Facts in Denver police shooting of teenager are in question, chief says

Associated Press
Passenger disputes Denver police account of their fatal shooting of teen driver

A Denver police officer involved in the deadly shooting of a 17-year-old girl may have been injured trying to get out of the way of a stolen car the teenager was driving, the police chief said Thursday.

The possibility raised during a preliminary investigation of the shooting clouded Chief Robert White's initial statement that two of his officers opened fire after one was struck by the car.

The shooting occurred early Monday after the officers found Jessica Hernandez and four other teenagers inside the car in an alley. White said the officers told the teens several times to get out of the vehicle.

He wouldn't comment further on the sequence of events or what prompted the officers to fire, and emphasized that the investigation was in its early stages.
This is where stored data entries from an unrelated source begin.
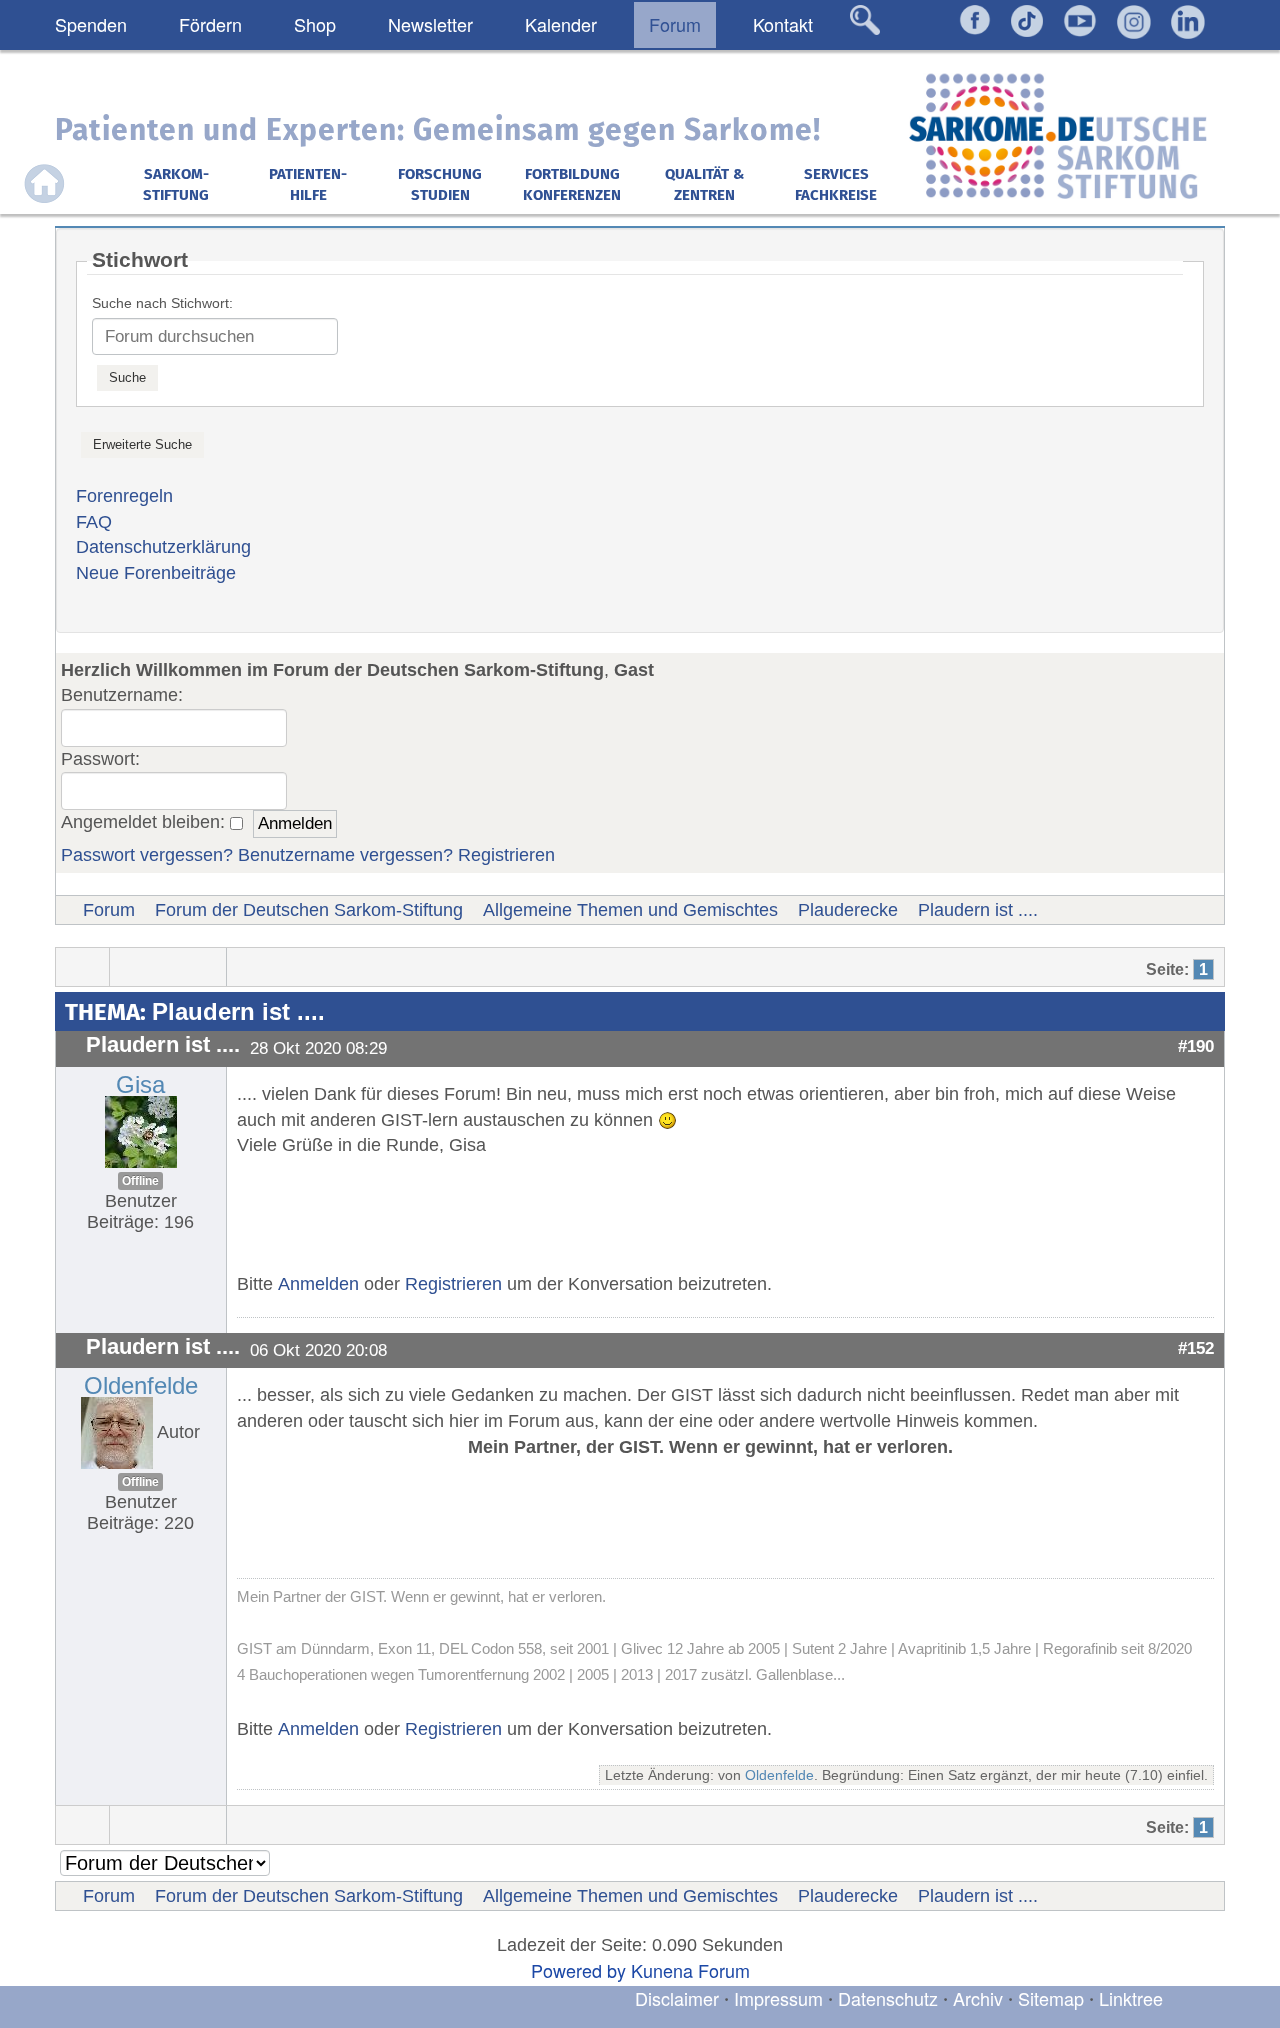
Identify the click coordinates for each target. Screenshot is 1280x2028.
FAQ (94, 522)
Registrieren (506, 855)
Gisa (140, 1084)
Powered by (578, 1970)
A passenger in the car, who spoke to the Associated Press on condition of anonymity because of safety concerns, has disputed the official account, saying officers came up on the car from behind and fired four times into the driver's-side window.

The passenger also said that the officers did not yell any commands before they fired, and that the car struck the officer after Hernandez was shot and lost control of the vehicle. Officer Gabriel Jordan suffered a fractured leg.

Department policy encourages officers to move out of the way of a moving car rather than use their firearm. But it allows them to shoot if they have no other reasonable way to prevent death or serious injury.

White said he could not judge whether Jordan and fellow Officer Daniel Greene acted appropriately until criminal and internal investigations were complete.

White didn't immediately know who stole the car or who reported it missing. None of the teens in the vehicle was armed and none has been charged with a crime, police said.

It was the fourth time in seven months that a Denver officer fired at a moving vehicle after perceiving it as a threat. The incidents have prompted the department and an independent monitor for the city to review policies and training related to such shootings. White said his review would study cases over the last two years.